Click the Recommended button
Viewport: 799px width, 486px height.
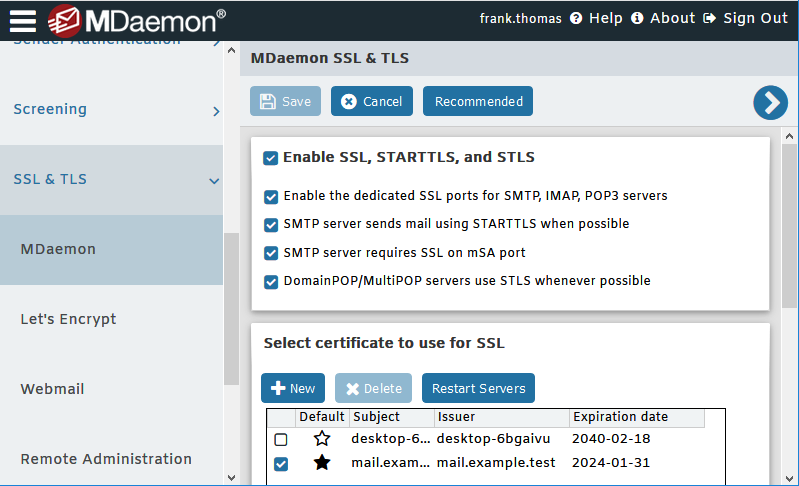coord(478,102)
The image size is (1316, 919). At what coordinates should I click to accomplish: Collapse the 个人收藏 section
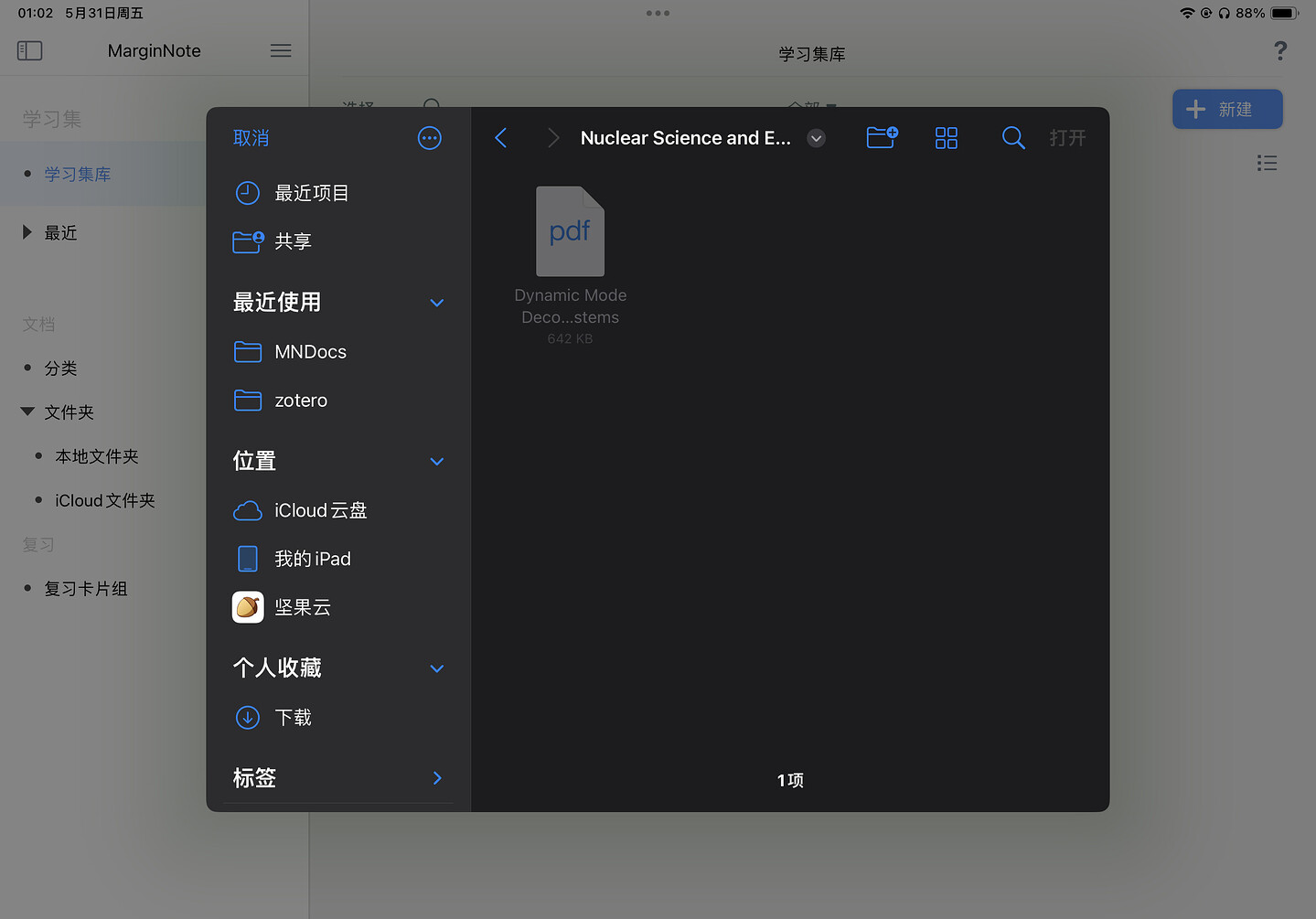(x=436, y=668)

PROBLEM TO SOLVE:
Each line of the data above must be repeated exactly, images excluded.

ANSWER TO THIS TASK:
Click the Recommended button
Viewport: 799px width, 486px height.
coord(478,102)
The image size is (1316, 919). At what coordinates should I click to accomplish: Collapse the 个人收藏 section
(x=436, y=668)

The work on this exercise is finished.